The Albanese Government’s 2026 Federal Budget has introduced some of the biggest changes to Australia’s property investment tax system in decades. The reforms focus on two major areas investors have relied on for years: negative gearing and the capital gains tax (CGT) discount.
For property investors, these changes could influence borrowing decisions, cash flow and the types of properties that make the most sense to buy in the years ahead.
A quick refresher on negative gearing
But before we get into the changes, let’s look at how this popular strategy works.
Negative gearing happens when the costs of owning an investment property are higher than the rental income it generates and investors can claim those losses as a tax deduction against their income, reducing the amount of tax they pay each year. For many investors, that tax benefit helped offset short-term losses while they waited for the property to grow in value over time.
What has changed?
Under the new policy, negative gearing will only apply to newly built residential properties from 1 July 2027. Existing properties purchased after Budget night on 12 May 2026 will no longer qualify for the current tax treatment.
At the same time, the government plans to replace the current 50 per cent CGT discount with an inflation-indexed system from July 2027, along with a minimum 30 per cent tax rate on capital gains.
The government says the reforms are designed to improve housing affordability, encourage more housing construction and make it easier for first-home buyers to compete in the market.
What investors need to know
The changes are not retrospective. If you already owned an investment property before Budget night on 12 May 2026, or had signed a contract before that date, your current negative gearing arrangements stay in place until you sell the property.
If you buy an established property before 30 June 2027, you can still negatively gear your losses against your wages until that date, after which full negative gearing applies only to new builds.
Implications for the property market
Established properties may lose appeal, and new builds see increased demand
One of the biggest likely outcomes is softer investor demand for existing homes. Without the ability to offset rental losses against personal income, holding costs become harder to justify, especially for highly leveraged investors. This may push investors to focus more on rental yield and cash flow rather than relying mainly on future capital growth.

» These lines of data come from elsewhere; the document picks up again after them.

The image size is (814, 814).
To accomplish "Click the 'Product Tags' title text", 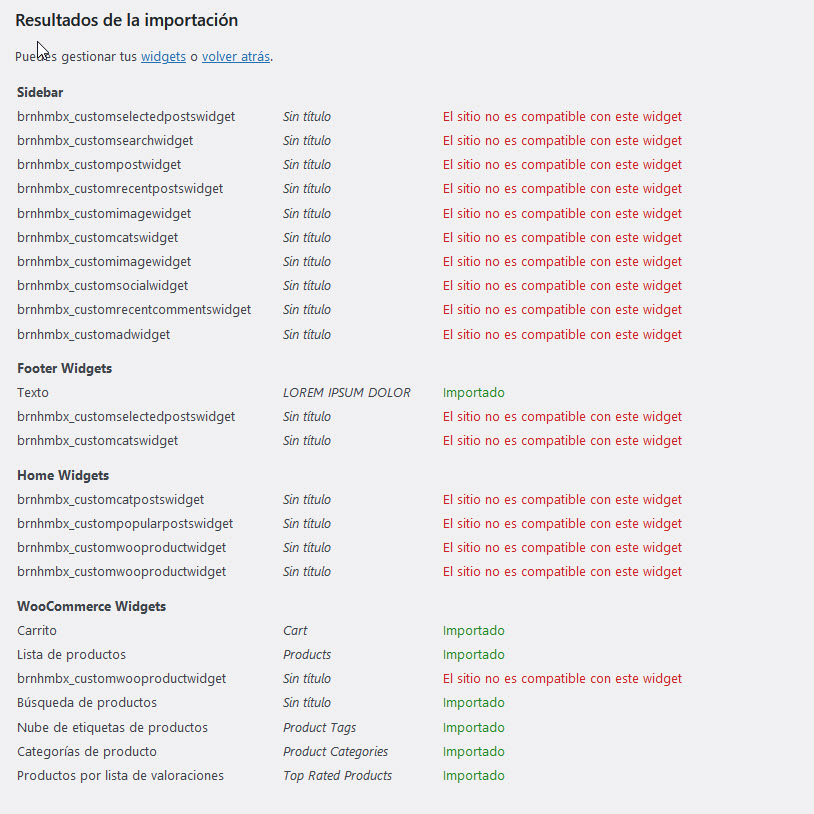I will point(320,728).
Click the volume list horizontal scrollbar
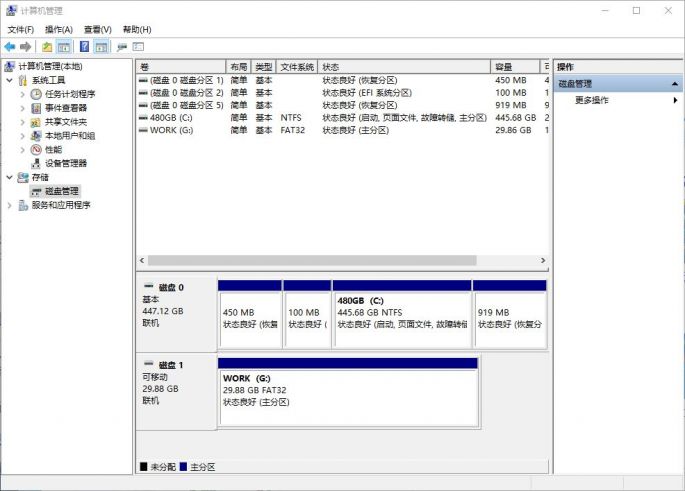This screenshot has height=491, width=685. [x=340, y=261]
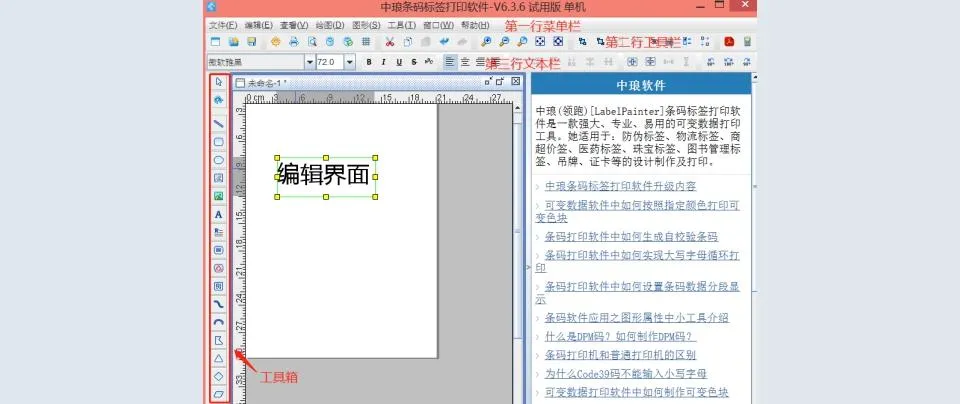Choose the triangle shape tool
The image size is (960, 404).
[219, 357]
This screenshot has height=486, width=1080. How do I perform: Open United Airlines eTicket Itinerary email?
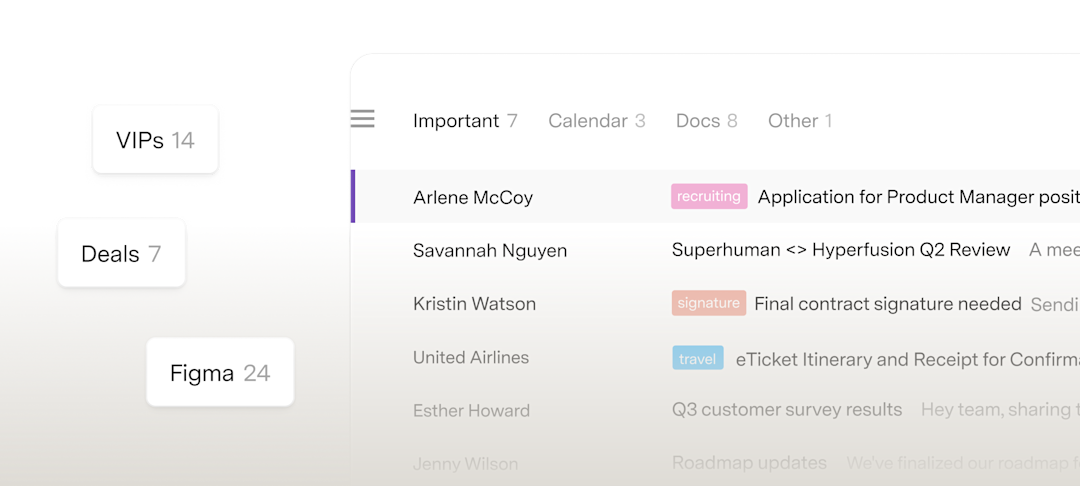click(x=715, y=358)
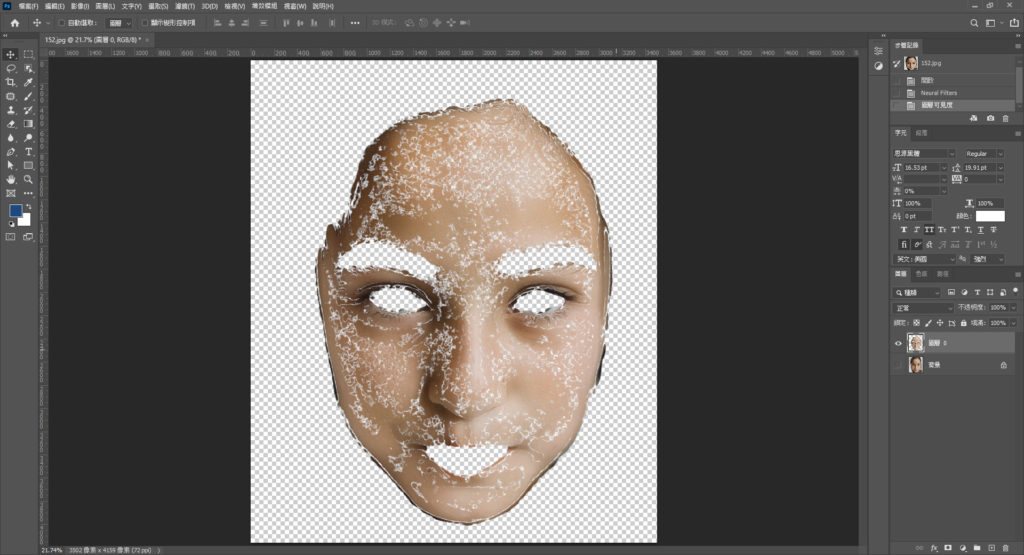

Because tax benefits remain for newly constructed properties, developers are expected to market heavily to investors over the next few years. That could lead to more investment flowing into apartment projects, housing estates and build-to-rent developments.
However, investors still need to be careful. Some new-build markets can struggle with oversupply, slower capital growth, high strata fees or construction quality concerns.
Capital growth strategies could change
The CGT reforms are another major shift for investors. Currently, investors who hold an asset for more than 12 months receive a 50 per cent discount on capital gains tax.
From July 2027, gains will instead be indexed for inflation, and a minimum 30 per cent tax rate will apply. For investors who rely heavily on long-term capital growth, especially in Sydney and Melbourne, this could reduce overall after-tax returns.
First-home buyers may benefit
Treasury estimates suggest the reforms could shift around 75,000 homes from investors to owner-occupiers over the next decade. If investor competition eases, first-home buyers may find it slightly easier to enter the market. According to Treasury modelling, property price growth could slow by around 2 per cent annually in the near term, while some economists predict falls of up to 5 per cent.i
However, some critics argue that discouraging investors could reduce rental supply and eventually push rents higher. Certain modelling suggests rents could rise by around 2.4 per cent over several years.ii
Getting help in changing times
These reforms represent a major shift in the Australian property market.
While existing investors are largely protected, future buyers will likely place a greater focus on cash flow, rental yield and new-build opportunities.
With lending strategies and investment structures becoming more important than ever, we can help investors understand their borrowing capacity, compare loan options and structure their finance in a way that supports their long-term goals under the new rules.